セブンメタル シンギングボウルの真実
ここ最近、「ティラキタのシンギングボウルは7メタルですか?」というお電話をいただくことが多くなりました。
その際は「7メタルと言いたいのですが、多分違います。」とお返事させていただいております。
セブンメタルのシンギングボウルの話、一番最初に聞いたのは2008年頃の事だったと思います。
ネパールのあるシンギングボウル屋さんが「うちのシンギングボウルは7メタルだから音がいい」と言うのです。
「7メタルって何が入っているの?」と聞くと、
「まず、金だろ、それから銀、それから銅に鉄、水銀、錫と、鉛かな…」
「マジか! 金が入ってるんだ!」
「そうさ、だから高いし、音がいいんだよ」
「へーー、凄いね!!」
でも、よく考えてみるとどこか変です。シンギングボウルに金を使ったら、高くなりすぎてしまうのでは? 水銀を使ったら有毒なんでは? 鉛も有毒だよね。
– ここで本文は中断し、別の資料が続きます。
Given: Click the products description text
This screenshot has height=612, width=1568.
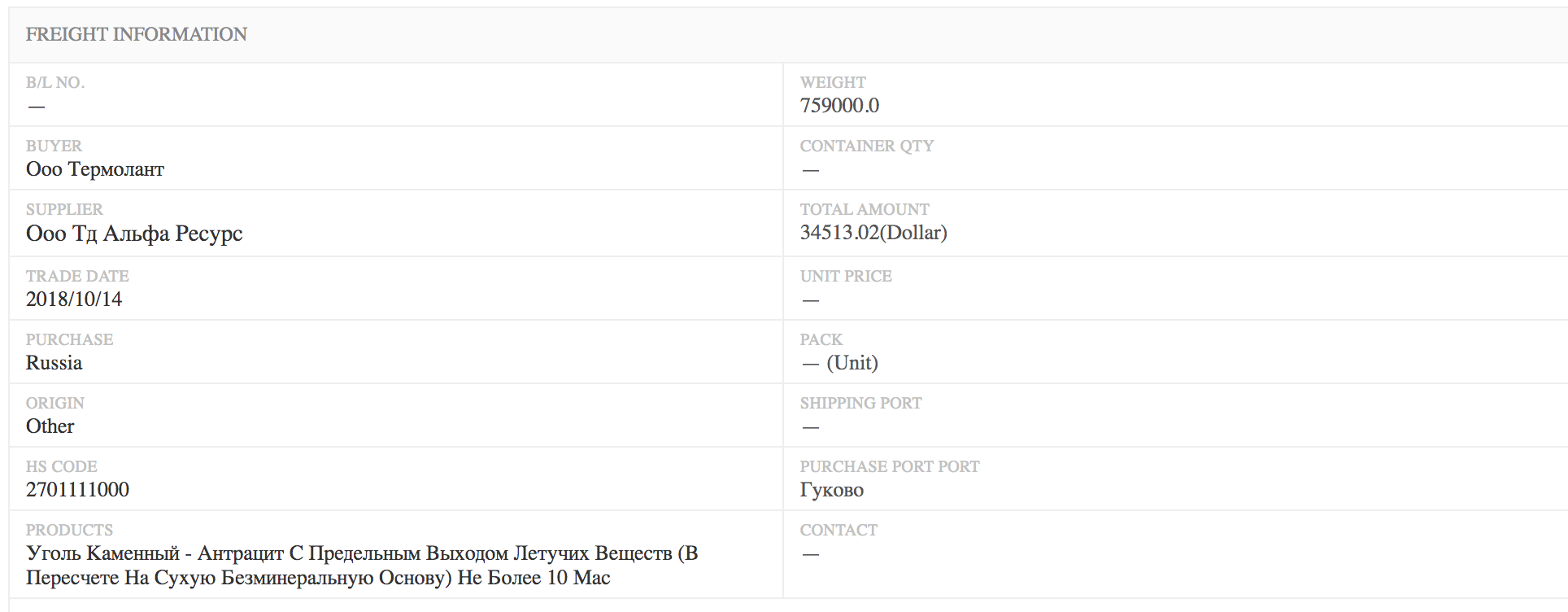Looking at the screenshot, I should click(362, 566).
それっていいの? 単純な疑問でした。
別のシンギングボウルの工房に行ってその話を聞いてみた所、
「それは騙されているんだよ。7メタルは単純にセールスのための売り文句だよ」との返事。
また別のシンギングボウルの工房に行った所、
「完全に嘘じゃないけど…金属の配合がとても難しいんだ」との返事
他の人に聞いた所
「カトマンズではなくて、古都パタンにそういうものを作っている工房があるらしい」
また、他の人に聞いた所、
「欲しいんだったら、俺に金を預けてみなよ。探してきてあげるから」
セブンメタルのシンギングボウルを巡る話は人に聞くたびにだんだんと都市伝説の様相を呈して来ました。噂と、虚実が入り乱れ、誰に聞いても信頼できそうな答えが返ってきません。
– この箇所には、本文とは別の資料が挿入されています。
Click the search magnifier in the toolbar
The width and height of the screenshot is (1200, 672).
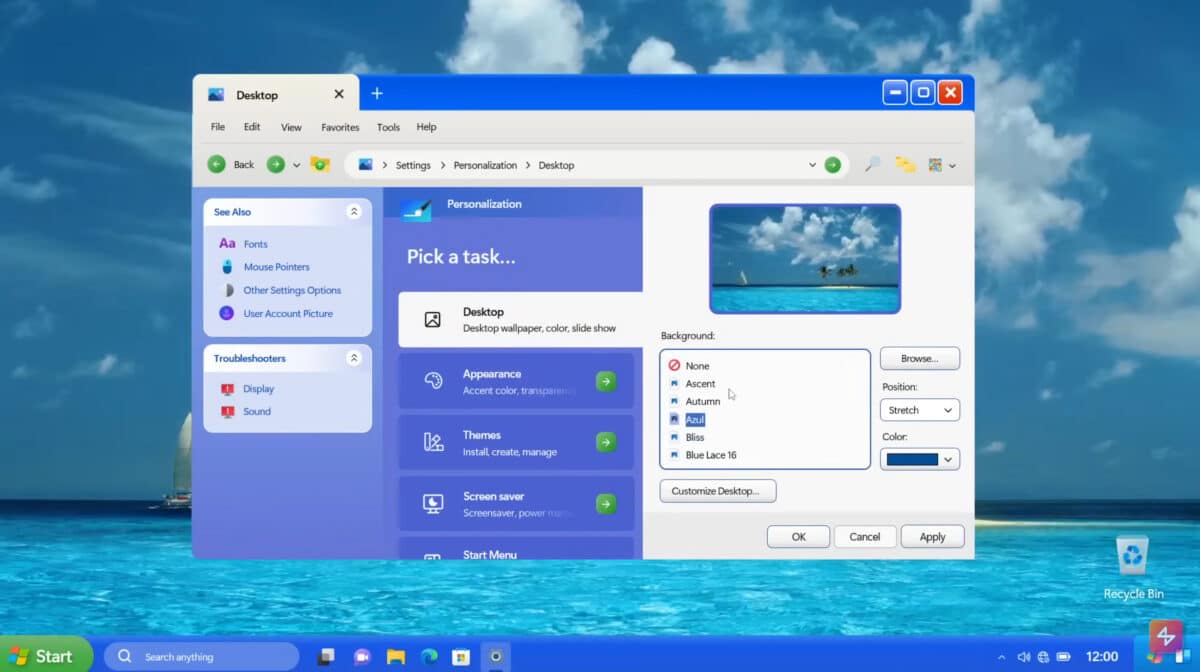pyautogui.click(x=871, y=164)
単純に商売的な観点で見たら僕達も「ティラキタで売っているシンギングボウルはセブンメタルです。金も入ってます。高級品でいい音がします」と言ってしまえば良いのでしょう。作っているネパール人がそう言うのだから、それで良いはずです。
お客様からセブンメタル・シンギングボウルの問い合わせを受けてから、日本でシンギングボウルを売っているサイトを調べてみると…幾つものお店がセブンメタルだと言って売っています。高級品の7メタルだから、音の伸びや響きがいいと書いてあります(2013年6月現在。このブログを読んで、お店の人が説明を変えてしまう可能性があります)
どう見ても、扱っているシンギングボウルは同じに見えますので、じゃあ、僕達も書かなきゃいけないような気になってきます。そうしないと売れないような気になってきます。実際にお客様も気にしているようですし、書かないと損です。
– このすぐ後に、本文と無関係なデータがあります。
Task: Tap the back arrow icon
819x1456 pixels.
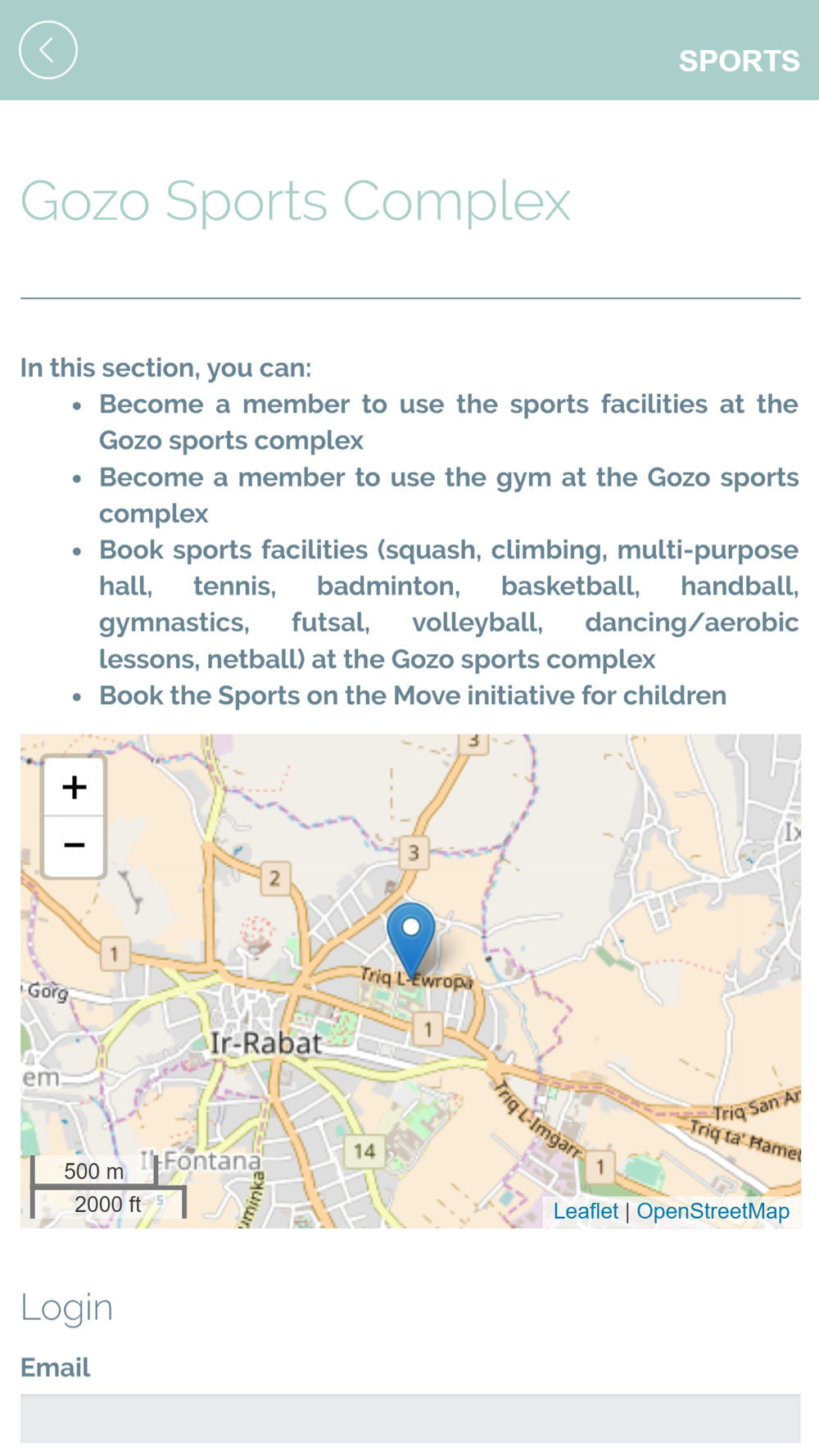Action: [x=48, y=50]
でも、セブンメタルのシンギングボウルの虚実はどうなんだろう…?
そういう時は、自分たちが習った常識で考えるのが一番です。
まず、金属の観点から考えてみましょう。セブンメタルは金、それから銀、銅に鉄、水銀、錫と、鉛が使われているそうです。さて、わざわざ高い金をシンギングボウルに入れるでしょうか? 銀もそうですよね。そのままで売ったほうが高く売れる気がします。水銀と鉛は人体に有害です。そもそも水銀は常温で液体ですので、どうやって金属の中に混入するのでしょうか?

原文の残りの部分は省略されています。